As executive director of Mind Your Plastic, Natasha Tucker advocates for a plastic-pollution-free Canada by creating lasting and impactful relationships and leading the organization’s team of passionate and engaged team members.
Comments
Some comments originating, in part, from the “marketing spin” nature of this piece.
“…where our most recent data estimates that 978,000 tonnes of plastic packaging waste were produced in 2022 through residential recycling systems and waste management initiatives…”
I read this several times and still don’t know what it means. Recycling systems produce (i.e. originate) waste?
“The fact is that the overwhelming production and disposal of plastics have outstripped Canada's recycling infrastructure.”
Canada’s “recycling infrastructure” has never been “outstripped” (which use, in my reading, implies it was at one time sufficient); rather, the plastics stream from raw materials to landfill was never designed to be anything else. Recycling stamps on formed plastics are tacked on, as is the recycling effort.
A more correct version:
“The fact is that plastics recycling infrastructure has never been fit for purpose and, we believe, has been falling behind since the idea was first introduced. One step forward, two steps back.”

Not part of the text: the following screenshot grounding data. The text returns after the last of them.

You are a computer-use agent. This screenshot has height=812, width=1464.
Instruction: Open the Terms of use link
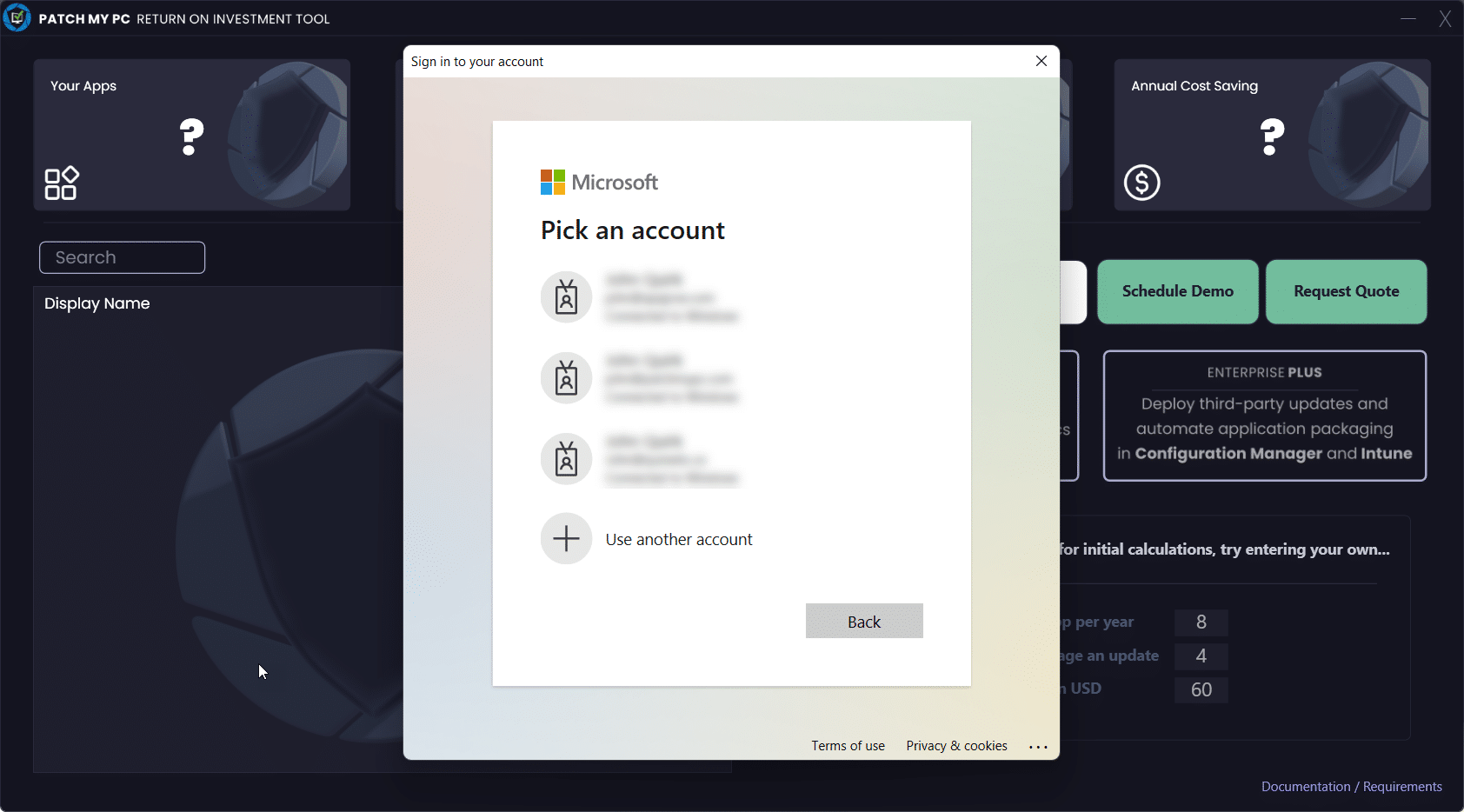click(848, 746)
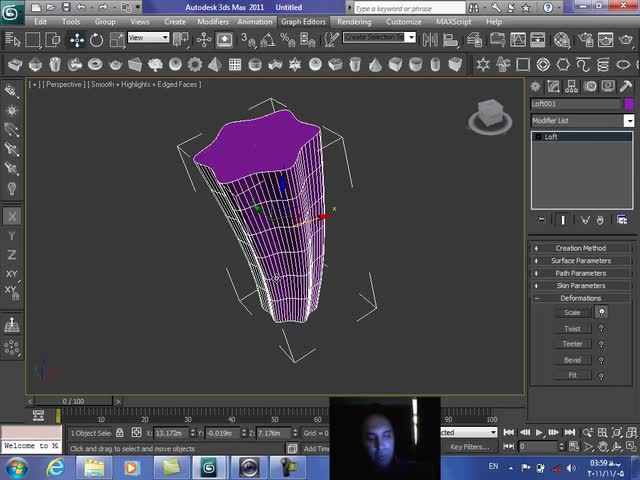Click Internet Explorer in the taskbar
The width and height of the screenshot is (640, 480).
coord(54,467)
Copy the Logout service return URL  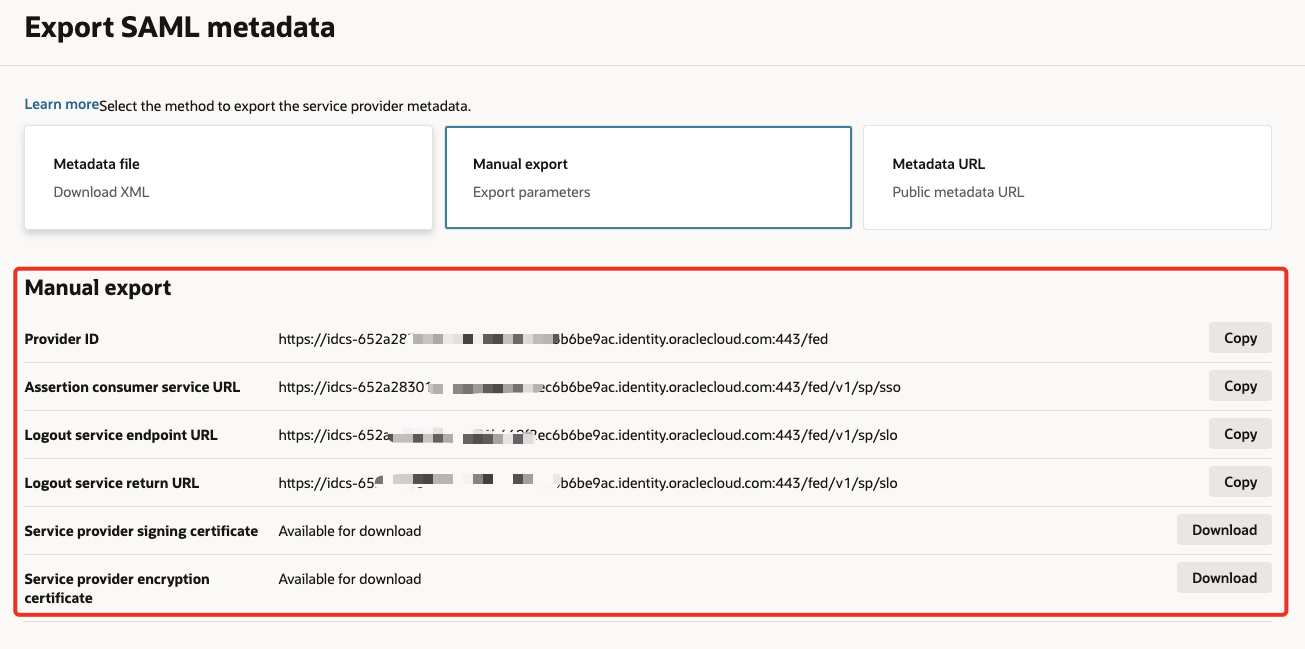point(1239,482)
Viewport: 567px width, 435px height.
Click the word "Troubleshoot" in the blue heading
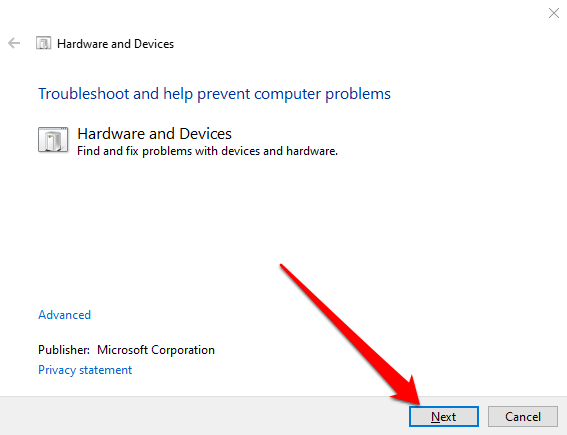84,94
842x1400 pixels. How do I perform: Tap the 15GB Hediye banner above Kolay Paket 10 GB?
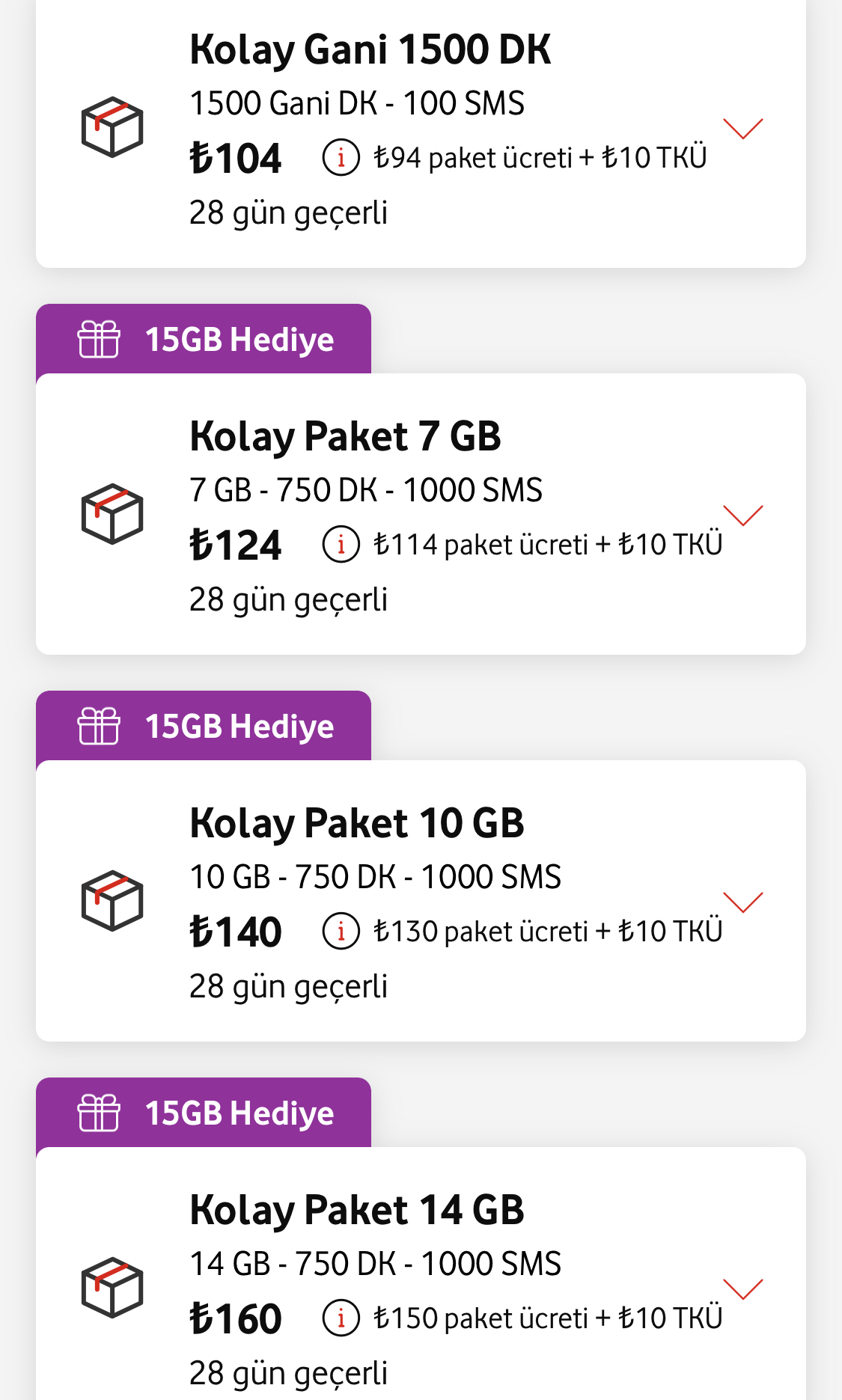tap(204, 726)
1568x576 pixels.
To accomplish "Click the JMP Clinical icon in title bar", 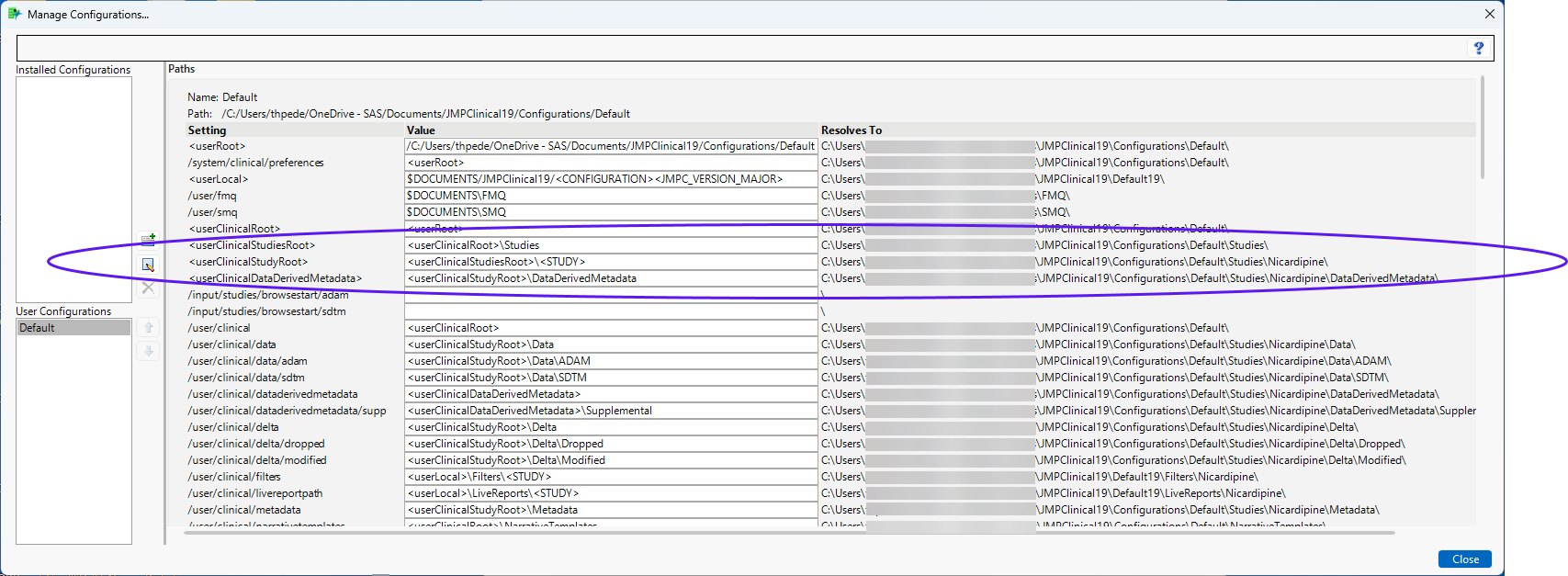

“For years, Canadians have been sounding the alarm about our staggering plastic consumption…”
It's nice to believe that, but what’s the evidence? It seems to me that a corollary might be: “Canadians have been sounding the alarm about the amount of GHG emissions from their discretionary air travel.”
“We are calling on industry leaders from across the value chain to use this new guidance and begin eliminating these 13 unnecessary and problematic plastics. Join us to help drive the innovation and collaboration needed to accelerate solutions and magnify our impact.”
This paragraph describes closing the barn door after the horse has escaped; what’s missing is the call for regulation that prevents the horse from being in the barn in the first place. What happens when the 14th “unnecessary and problematic” plastic is developed and marketed? That is to consider : how many new plastics are invented every year?
But isn’t that in keeping with the typical approach to chemical industry oversight: do what you want and if people start growing third ears, or dying young, or slide out of the womb missing limbs more often, or entire branches of nature’s taxonomy start dying out, then we’ll begrudgingly take a look?
What’s preventing the authors from advocating “full precaution”?
Yeah, what was the figure, 90% of plastics sent to be recycled are not, in fact, recycled? The whole idea was a greenwashing thing from the plastics producers from the get-go.